PASSAGE SHOWN ->
To describe the geometry of the puzzle, we will use row and column indexes. An instance of helper class Coord represents one location in the puzzle as a row index and a column index, both counting from zero. The upper left corner of the puzzle is row 0, column 0.

For various reasons, we'll define a complete ordering relation on Coord instances. This ordering is the usual scan order for European languages: starting in the upper left corner, across the first row, then left to right in the second row, and so on.

We also define a complete ordering for Slot instances. Slots are ordered according to the row and column coordinates of their first cell, with their orientation as a secondary key: if two slots share the same first cell, the horizontal slot is considered before the vertical slot. We define numbers for the two orientations: 0 for horizontal, 1 for vertical.

4.3. Overview of the solution algorithm

Note in the entity-relationship diagram in Section 4.2, “Data structures” that each word is shown as being related to exactly one slot, and vice versa. This is true for the puzzle in a solved state. The problem we have to solve is how to get the puzzle into the solved state—or states, since a poorly-constructed puzzle may have multiple solutions.

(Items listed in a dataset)

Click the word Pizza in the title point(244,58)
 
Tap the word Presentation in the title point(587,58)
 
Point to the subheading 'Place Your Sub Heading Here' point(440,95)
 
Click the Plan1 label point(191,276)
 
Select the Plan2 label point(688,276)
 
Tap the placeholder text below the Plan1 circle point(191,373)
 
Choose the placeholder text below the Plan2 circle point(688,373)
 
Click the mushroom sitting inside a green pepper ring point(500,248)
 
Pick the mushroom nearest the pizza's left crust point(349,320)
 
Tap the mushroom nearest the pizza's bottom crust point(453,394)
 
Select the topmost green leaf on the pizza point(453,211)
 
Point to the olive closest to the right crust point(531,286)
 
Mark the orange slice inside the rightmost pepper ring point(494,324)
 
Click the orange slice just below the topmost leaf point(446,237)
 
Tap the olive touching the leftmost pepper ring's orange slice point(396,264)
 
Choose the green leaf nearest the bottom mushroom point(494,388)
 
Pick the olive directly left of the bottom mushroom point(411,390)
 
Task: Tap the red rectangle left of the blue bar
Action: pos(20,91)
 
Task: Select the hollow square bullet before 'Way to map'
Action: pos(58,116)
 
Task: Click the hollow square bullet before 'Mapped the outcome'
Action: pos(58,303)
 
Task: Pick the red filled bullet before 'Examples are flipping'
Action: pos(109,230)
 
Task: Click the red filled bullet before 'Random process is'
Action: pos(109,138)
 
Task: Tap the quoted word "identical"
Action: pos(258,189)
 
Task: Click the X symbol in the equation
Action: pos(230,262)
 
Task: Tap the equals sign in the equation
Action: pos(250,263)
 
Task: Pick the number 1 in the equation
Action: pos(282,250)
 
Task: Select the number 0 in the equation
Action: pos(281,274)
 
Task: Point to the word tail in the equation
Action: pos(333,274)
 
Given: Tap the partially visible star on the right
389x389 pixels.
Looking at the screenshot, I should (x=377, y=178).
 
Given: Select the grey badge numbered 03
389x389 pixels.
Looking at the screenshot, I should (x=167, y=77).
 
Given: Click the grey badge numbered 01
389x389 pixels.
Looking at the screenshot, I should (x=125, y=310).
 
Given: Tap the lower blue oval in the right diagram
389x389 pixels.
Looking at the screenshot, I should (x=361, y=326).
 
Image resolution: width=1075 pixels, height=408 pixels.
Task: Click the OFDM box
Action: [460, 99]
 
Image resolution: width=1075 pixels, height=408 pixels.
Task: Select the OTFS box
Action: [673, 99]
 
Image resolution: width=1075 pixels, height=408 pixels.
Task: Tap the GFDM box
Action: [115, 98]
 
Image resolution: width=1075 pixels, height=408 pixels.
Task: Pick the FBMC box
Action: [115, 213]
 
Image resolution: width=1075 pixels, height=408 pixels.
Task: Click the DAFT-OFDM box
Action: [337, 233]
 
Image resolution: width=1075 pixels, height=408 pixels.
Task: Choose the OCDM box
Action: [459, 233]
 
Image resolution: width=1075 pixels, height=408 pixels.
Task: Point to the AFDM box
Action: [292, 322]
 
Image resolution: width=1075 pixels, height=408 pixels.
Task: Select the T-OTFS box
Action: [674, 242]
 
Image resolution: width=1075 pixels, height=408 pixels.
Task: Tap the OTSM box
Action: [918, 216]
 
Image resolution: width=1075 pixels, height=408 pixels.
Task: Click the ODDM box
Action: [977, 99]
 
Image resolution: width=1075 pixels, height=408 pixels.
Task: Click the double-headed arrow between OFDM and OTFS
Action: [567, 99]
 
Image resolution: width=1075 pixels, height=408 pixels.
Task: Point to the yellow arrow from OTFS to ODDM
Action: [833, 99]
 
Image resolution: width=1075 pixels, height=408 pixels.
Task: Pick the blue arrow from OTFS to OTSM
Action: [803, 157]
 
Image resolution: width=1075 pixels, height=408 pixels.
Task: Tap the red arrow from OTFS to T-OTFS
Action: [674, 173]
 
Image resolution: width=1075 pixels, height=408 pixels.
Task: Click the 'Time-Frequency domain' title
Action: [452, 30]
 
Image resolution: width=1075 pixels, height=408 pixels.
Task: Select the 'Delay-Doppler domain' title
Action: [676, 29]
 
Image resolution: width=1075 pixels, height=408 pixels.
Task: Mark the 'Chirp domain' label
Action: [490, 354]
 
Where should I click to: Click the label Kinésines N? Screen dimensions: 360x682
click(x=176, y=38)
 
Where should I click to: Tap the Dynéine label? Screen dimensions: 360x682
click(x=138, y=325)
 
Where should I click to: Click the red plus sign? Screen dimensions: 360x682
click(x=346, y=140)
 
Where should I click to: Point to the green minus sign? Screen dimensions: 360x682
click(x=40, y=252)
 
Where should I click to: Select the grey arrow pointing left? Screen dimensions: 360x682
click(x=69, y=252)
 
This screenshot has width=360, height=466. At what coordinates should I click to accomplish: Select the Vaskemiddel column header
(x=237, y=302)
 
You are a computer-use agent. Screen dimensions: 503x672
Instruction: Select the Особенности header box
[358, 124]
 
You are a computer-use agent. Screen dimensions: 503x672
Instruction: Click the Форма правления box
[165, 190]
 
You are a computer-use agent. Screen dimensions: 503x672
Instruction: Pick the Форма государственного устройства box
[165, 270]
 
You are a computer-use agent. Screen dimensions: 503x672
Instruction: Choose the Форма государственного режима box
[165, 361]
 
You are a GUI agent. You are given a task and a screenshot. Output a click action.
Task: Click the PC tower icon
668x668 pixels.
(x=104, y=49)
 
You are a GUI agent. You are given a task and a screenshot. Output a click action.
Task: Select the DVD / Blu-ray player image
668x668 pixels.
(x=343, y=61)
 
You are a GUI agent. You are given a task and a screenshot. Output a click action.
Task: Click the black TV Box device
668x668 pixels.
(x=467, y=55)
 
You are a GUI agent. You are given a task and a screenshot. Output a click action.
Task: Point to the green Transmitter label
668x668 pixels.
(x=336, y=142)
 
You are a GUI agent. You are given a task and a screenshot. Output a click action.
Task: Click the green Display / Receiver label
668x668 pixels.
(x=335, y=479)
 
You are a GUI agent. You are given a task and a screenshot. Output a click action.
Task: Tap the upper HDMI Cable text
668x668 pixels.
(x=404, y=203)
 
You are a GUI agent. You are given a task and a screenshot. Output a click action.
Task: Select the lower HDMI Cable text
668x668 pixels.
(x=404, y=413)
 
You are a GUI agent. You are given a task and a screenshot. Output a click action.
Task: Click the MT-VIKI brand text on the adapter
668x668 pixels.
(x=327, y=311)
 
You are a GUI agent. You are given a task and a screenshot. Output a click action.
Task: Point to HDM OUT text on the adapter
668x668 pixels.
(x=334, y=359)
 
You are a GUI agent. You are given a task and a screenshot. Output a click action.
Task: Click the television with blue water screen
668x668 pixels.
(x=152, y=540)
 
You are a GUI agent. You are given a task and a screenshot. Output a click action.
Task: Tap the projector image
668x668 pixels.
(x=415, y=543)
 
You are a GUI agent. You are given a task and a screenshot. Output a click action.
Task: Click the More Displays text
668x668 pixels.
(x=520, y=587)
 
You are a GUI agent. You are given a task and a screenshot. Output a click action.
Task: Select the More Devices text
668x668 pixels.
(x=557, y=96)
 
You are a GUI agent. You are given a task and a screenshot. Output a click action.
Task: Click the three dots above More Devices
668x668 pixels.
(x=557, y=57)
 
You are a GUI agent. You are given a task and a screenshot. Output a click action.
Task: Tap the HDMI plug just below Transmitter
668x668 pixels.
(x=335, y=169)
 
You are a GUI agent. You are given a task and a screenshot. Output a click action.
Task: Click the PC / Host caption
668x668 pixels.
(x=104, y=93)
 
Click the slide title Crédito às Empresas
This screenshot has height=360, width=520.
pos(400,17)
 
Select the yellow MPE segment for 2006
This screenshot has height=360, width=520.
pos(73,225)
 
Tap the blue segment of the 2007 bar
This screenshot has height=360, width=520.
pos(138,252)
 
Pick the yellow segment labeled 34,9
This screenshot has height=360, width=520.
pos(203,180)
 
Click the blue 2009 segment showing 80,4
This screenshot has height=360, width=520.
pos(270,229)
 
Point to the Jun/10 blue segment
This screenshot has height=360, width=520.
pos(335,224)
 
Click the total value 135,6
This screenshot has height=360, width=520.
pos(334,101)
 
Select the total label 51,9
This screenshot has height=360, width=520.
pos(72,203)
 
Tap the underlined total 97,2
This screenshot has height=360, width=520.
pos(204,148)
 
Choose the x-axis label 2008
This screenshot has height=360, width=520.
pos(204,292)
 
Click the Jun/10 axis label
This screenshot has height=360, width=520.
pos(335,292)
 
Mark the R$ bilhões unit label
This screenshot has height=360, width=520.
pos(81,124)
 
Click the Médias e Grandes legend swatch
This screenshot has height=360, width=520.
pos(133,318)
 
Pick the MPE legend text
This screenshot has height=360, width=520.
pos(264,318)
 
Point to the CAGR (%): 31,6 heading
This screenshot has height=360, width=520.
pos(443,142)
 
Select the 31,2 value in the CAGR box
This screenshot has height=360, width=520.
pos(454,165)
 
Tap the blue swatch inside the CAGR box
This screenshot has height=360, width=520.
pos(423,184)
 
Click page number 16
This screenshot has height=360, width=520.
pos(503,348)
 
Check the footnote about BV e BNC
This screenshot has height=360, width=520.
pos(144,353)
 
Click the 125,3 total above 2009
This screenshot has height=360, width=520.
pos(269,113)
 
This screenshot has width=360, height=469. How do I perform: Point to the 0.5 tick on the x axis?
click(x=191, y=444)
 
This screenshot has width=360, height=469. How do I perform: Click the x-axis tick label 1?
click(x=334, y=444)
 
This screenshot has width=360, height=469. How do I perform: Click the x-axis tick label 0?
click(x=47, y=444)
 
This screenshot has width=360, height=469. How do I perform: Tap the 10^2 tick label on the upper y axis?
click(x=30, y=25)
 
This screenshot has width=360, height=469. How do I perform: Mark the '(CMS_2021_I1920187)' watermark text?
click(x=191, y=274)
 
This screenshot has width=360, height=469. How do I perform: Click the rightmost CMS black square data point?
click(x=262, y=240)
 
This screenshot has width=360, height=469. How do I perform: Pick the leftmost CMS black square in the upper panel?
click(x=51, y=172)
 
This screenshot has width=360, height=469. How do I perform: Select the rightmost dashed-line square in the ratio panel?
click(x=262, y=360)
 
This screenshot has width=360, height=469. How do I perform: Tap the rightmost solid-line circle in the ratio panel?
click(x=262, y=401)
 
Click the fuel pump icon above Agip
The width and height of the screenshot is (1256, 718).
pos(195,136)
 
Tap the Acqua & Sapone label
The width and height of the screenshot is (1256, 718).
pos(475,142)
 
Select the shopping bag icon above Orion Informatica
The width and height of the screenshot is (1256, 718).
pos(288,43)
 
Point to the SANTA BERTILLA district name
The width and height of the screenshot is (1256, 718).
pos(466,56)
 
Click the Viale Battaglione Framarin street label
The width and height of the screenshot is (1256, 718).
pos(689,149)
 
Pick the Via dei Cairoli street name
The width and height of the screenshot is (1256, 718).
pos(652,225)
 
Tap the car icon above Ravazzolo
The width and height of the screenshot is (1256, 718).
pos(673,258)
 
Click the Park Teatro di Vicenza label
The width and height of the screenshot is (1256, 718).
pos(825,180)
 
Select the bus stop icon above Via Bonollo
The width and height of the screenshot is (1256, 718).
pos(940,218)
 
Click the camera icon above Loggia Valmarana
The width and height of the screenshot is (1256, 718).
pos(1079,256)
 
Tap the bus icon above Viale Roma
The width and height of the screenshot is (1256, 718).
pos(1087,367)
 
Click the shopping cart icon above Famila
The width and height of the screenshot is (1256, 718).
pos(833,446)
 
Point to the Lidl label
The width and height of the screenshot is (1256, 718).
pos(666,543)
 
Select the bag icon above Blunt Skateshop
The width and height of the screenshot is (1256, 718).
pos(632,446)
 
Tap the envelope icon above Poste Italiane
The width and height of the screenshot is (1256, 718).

GIVEN INSTRUCTION 1 ->
Give the rows from the first one through the line containing "Point to the olive" as a JSON list of strings, one string per line, with blank lines left out.
GIVEN INSTRUCTION 2 ->
Take the passage on the puzzle solver further, picking up from where it stops.

TASK RESULT 1 ->
[
  "Click the word Pizza in the title point(244,58)",
  "Tap the word Presentation in the title point(587,58)",
  "Point to the subheading 'Place Your Sub Heading Here' point(440,95)",
  "Click the Plan1 label point(191,276)",
  "Select the Plan2 label point(688,276)",
  "Tap the placeholder text below the Plan1 circle point(191,373)",
  "Choose the placeholder text below the Plan2 circle point(688,373)",
  "Click the mushroom sitting inside a green pepper ring point(500,248)",
  "Pick the mushroom nearest the pizza's left crust point(349,320)",
  "Tap the mushroom nearest the pizza's bottom crust point(453,394)",
  "Select the topmost green leaf on the pizza point(453,211)",
  "Point to the olive closest to the right crust point(531,286)"
]

TASK RESULT 2 ->
Probably the simplest algorithm to implement would be a brute force recursive algorithm. Once we have defined an order for the slots, we would try every word that fits in the first slot, and for each possible choice, recursively call a solver that tries all the options for the next slot, and so forth until we either reach a contradiction (where there are no words that will fit in some slot), or reach a solution state.

For an example of a similar puzzle solver using this technique, see A sudoku solver. For some of the hardest sudoku puzzles, the solution on relatively modern processors may take several minutes.

Although this is not an impractical interval, the author wished to try for major efficiency gains by reducing the number of candidates for each slot before starting the recursive process. For almost all published puzzles, a technique of cyclic reduction (described below) is sufficient to solve them, but the author has encountered a few expert-level puzzles that cyclic reduction would not solve the puzzle.

The next three sections describe three phases of solution. The goal of the program is to build a data structure representing a solution, that is, it shows only one word for each slot.

4.4. Initialization

The purpose of the initialization phase is to assign to each slot in the puzzle a list of all the possible words that may be used to fill it.

Ignoring for the moment any initial clues provided with the puzzle, the primary criterion for selecting words is their length. So the first step is to associate all three-letter words with each three-letter slot; all four-letter words with each four-letter slot; and so forth.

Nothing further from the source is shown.